## Task description
Nothing may be left out, so copy every entry exactly.

Extracted material: Begin

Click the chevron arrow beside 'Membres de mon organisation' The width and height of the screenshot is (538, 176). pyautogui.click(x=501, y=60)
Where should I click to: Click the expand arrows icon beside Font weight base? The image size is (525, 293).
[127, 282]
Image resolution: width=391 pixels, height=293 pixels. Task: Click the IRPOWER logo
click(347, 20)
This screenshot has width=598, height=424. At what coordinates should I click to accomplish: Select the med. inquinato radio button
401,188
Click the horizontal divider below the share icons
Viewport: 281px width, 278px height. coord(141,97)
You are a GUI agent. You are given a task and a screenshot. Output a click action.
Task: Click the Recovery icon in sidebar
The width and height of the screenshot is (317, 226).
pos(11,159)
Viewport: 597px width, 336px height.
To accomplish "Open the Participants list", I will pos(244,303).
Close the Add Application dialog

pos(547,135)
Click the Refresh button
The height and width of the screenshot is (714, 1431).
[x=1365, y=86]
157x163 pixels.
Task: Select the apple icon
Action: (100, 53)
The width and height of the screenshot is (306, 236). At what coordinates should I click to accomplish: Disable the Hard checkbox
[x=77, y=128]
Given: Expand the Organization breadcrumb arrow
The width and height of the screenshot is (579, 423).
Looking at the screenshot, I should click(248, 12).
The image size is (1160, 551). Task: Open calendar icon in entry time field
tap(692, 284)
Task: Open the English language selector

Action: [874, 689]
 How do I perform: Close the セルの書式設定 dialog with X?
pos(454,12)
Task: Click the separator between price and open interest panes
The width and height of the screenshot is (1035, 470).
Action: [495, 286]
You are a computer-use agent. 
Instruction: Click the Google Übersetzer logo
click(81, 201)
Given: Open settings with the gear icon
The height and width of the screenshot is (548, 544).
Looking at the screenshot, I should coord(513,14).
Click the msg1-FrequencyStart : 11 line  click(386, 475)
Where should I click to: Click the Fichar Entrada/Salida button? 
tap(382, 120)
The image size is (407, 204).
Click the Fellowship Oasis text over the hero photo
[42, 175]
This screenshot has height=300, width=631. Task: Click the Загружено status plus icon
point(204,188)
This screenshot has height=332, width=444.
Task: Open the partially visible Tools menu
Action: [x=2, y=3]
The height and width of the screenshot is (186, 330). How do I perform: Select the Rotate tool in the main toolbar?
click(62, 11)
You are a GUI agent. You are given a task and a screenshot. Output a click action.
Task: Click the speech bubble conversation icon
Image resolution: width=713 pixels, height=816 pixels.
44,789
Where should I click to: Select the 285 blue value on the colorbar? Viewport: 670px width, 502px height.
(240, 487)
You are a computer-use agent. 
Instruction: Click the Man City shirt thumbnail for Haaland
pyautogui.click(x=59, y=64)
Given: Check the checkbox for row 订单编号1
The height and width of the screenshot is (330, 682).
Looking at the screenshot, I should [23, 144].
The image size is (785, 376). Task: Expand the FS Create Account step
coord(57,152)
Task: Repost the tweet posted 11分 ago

Extracted material: End

## Output for this task
Click the chevron arrow beside 'Membres de mon organisation' The width and height of the screenshot is (538, 176). pyautogui.click(x=501, y=60)
Where should I click to: Click the expand arrows icon beside Font weight base? The image size is (525, 293).
[127, 282]
Image resolution: width=391 pixels, height=293 pixels. Task: Click the IRPOWER logo
click(347, 20)
This screenshot has width=598, height=424. At what coordinates should I click to accomplish: Select the med. inquinato radio button
401,188
Click the horizontal divider below the share icons
Viewport: 281px width, 278px height. coord(141,97)
You are a GUI agent. You are given a task and a screenshot. Output a click action.
Task: Click the Recovery icon in sidebar
The width and height of the screenshot is (317, 226).
pos(11,159)
Viewport: 597px width, 336px height.
To accomplish "Open the Participants list", I will pos(244,303).
Close the Add Application dialog

pos(547,135)
Click the Refresh button
The height and width of the screenshot is (714, 1431).
[x=1365, y=86]
157x163 pixels.
Task: Select the apple icon
Action: (100, 53)
The width and height of the screenshot is (306, 236). At what coordinates should I click to accomplish: Disable the Hard checkbox
[x=77, y=128]
Given: Expand the Organization breadcrumb arrow
The width and height of the screenshot is (579, 423).
Looking at the screenshot, I should click(248, 12).
The image size is (1160, 551). Task: Open calendar icon in entry time field
tap(692, 284)
Task: Open the English language selector

Action: [874, 689]
 How do I perform: Close the セルの書式設定 dialog with X?
pos(454,12)
Task: Click the separator between price and open interest panes
The width and height of the screenshot is (1035, 470).
Action: [495, 286]
You are a computer-use agent. 
Instruction: Click the Google Übersetzer logo
click(81, 201)
Given: Open settings with the gear icon
The height and width of the screenshot is (548, 544).
Looking at the screenshot, I should coord(513,14).
Click the msg1-FrequencyStart : 11 line  click(386, 475)
Where should I click to: Click the Fichar Entrada/Salida button? 
tap(382, 120)
The image size is (407, 204).
Click the Fellowship Oasis text over the hero photo
[42, 175]
This screenshot has height=300, width=631. Task: Click the Загружено status plus icon
point(204,188)
This screenshot has height=332, width=444.
Task: Open the partially visible Tools menu
Action: [x=2, y=3]
The height and width of the screenshot is (186, 330). How do I perform: Select the Rotate tool in the main toolbar?
click(62, 11)
You are a GUI agent. You are given a task and a screenshot. Output a click action.
Task: Click the speech bubble conversation icon
Image resolution: width=713 pixels, height=816 pixels.
44,789
Where should I click to: Select the 285 blue value on the colorbar? Viewport: 670px width, 502px height.
(240, 487)
You are a computer-use agent. 
Instruction: Click the Man City shirt thumbnail for Haaland
pyautogui.click(x=59, y=64)
Given: Check the checkbox for row 订单编号1
The height and width of the screenshot is (330, 682).
Looking at the screenshot, I should [23, 144].
The image size is (785, 376). Task: Expand the FS Create Account step
coord(57,152)
Task: Repost the tweet posted 11分 ago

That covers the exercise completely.